Publié le 25/06/2019 - Mis à jour le 27/06/2019
Les vitrimères sont obtenus, en particulier, à partir de matériaux polymères semi cristallins. Découverts en 2011 par Ludwik Leiber, Directeur de Recherche au CNRS au laboratoire Chimie Moléculaire, Macromoléculaire, Matériaux (C3M) de l’ESPCI (Ecole Supérieure de Physique et de Chimie Industrielles de la ville de Paris), ces matériaux sont obtenus en introduisant au sein du matériau précurseur, par voie de réaction chimique, de nouvelles liaisons qui vont construire un nouveau réseau interne qui viendra se superposer à la microstructure initiale. Ces liaisons ont la propriété remarquable de se défaire et de se refaire « aussitôt » un peu plus loin, selon un niveau de température qui peut varier d’un matériau à l’autre, et ainsi modifier considérablement la rhéologie de ces systèmes.

 

Les intérêts

 

« Contrairement aux polymères semi-cristallins dits thermoplastiques, qui vont couler en se rapprochant de la température de fusion, les vitrimères eux vont rentrer dans un état vitreux comme le verre ce qui ouvre la possibilité de mettre en forme ces matériaux avec une relative souplesse donc en multipliant les possibles: « c’est l’ouvrabilité », une propriété chère aux artisans d’antan et aux industriels d’aujourd’hui qui peuvent concevoir des pièces techniques plus complexes par des procédés de fabrication qui pourraient être simplifiés. On pourrait envisager ainsi de réaliser des pièces vitrimères par thermoformage comme pour le verre.

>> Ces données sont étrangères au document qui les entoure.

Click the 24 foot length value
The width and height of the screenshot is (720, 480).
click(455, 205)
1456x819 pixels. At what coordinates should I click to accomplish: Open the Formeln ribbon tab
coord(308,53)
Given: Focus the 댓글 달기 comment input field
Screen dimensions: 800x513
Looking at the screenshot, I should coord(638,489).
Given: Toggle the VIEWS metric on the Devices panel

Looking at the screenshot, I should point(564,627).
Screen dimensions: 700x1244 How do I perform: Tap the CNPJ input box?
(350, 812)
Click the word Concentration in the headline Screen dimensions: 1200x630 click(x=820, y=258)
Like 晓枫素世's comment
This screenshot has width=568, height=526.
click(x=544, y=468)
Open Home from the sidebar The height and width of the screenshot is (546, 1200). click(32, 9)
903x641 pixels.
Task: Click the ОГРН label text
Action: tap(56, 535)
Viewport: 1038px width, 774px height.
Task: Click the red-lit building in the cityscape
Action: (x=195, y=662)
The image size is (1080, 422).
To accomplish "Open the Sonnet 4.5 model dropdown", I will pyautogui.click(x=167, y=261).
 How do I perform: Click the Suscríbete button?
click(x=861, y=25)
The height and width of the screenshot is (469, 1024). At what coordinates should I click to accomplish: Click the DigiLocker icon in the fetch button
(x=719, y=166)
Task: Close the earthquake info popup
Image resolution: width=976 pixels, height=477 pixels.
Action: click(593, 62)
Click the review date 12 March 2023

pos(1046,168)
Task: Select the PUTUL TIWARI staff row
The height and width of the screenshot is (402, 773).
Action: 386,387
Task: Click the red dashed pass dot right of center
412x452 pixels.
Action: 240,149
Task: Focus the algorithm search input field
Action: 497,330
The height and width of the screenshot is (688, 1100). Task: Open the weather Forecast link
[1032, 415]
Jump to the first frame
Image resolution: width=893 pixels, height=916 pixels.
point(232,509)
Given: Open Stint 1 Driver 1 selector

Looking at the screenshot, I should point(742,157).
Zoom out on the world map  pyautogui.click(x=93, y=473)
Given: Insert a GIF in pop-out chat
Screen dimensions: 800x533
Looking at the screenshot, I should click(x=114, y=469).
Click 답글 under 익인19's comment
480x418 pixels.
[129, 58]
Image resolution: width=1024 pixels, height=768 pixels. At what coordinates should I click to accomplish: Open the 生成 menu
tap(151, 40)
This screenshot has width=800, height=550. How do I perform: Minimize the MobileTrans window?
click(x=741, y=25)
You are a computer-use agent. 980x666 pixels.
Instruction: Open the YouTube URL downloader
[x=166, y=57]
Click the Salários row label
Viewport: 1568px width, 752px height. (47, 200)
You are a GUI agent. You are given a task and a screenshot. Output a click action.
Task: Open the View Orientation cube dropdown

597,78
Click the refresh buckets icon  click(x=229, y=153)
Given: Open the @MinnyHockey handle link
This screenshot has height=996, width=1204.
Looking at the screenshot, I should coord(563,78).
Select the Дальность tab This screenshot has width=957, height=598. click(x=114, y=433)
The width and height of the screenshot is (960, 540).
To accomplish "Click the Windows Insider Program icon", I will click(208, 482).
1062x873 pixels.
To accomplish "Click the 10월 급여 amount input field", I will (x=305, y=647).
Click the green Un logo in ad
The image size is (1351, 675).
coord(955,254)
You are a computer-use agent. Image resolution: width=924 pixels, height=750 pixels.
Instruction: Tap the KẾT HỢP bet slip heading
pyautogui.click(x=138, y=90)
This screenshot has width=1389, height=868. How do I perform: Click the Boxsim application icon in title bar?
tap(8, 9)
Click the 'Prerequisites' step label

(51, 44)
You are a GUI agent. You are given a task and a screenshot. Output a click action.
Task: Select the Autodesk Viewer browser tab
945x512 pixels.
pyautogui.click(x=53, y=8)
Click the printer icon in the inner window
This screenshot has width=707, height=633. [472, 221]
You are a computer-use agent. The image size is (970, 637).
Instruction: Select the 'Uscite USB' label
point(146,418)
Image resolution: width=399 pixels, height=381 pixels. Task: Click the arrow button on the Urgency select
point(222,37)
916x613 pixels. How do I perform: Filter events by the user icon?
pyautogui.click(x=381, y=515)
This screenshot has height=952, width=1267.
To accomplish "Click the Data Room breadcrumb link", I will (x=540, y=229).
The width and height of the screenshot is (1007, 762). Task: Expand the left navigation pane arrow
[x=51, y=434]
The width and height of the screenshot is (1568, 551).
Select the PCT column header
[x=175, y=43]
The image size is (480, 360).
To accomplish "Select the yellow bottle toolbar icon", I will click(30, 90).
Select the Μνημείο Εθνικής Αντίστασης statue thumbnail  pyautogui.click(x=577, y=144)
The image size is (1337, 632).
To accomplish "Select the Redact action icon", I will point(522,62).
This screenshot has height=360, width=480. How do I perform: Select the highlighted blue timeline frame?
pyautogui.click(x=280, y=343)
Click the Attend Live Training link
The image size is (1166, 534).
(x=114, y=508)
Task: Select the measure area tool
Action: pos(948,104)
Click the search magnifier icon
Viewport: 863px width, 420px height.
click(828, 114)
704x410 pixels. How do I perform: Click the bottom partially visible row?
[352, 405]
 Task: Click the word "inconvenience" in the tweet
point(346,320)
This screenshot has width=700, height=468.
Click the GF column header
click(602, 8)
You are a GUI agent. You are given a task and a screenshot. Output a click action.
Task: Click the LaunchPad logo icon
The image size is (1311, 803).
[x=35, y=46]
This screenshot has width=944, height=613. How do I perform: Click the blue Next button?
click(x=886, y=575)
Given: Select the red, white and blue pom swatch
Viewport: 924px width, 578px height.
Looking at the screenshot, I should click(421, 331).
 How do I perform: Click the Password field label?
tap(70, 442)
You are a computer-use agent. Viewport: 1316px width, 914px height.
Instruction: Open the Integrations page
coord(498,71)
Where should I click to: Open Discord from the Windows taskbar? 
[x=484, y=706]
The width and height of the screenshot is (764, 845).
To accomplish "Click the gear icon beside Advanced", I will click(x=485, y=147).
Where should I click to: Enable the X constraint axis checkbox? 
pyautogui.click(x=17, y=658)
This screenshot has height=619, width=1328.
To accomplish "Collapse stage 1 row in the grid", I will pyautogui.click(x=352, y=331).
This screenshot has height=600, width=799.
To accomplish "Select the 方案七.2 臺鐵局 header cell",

Par corolaire immédiat, ces matériaux présenteront une meilleure tenue mécanique avec la température ce qui est recherché pour les situations accidentelles d’exposition au feu dans toutes les applications liées au transport. Autre atout dans ce secteur industriel, si des composites à matrice vitrimère peuvent être élaborés, ils deviendraient soudables entre eux sans stigmates, donc avec une tenue mécanique non dégradée comparée à toute autre technique de type collage ou rivetage.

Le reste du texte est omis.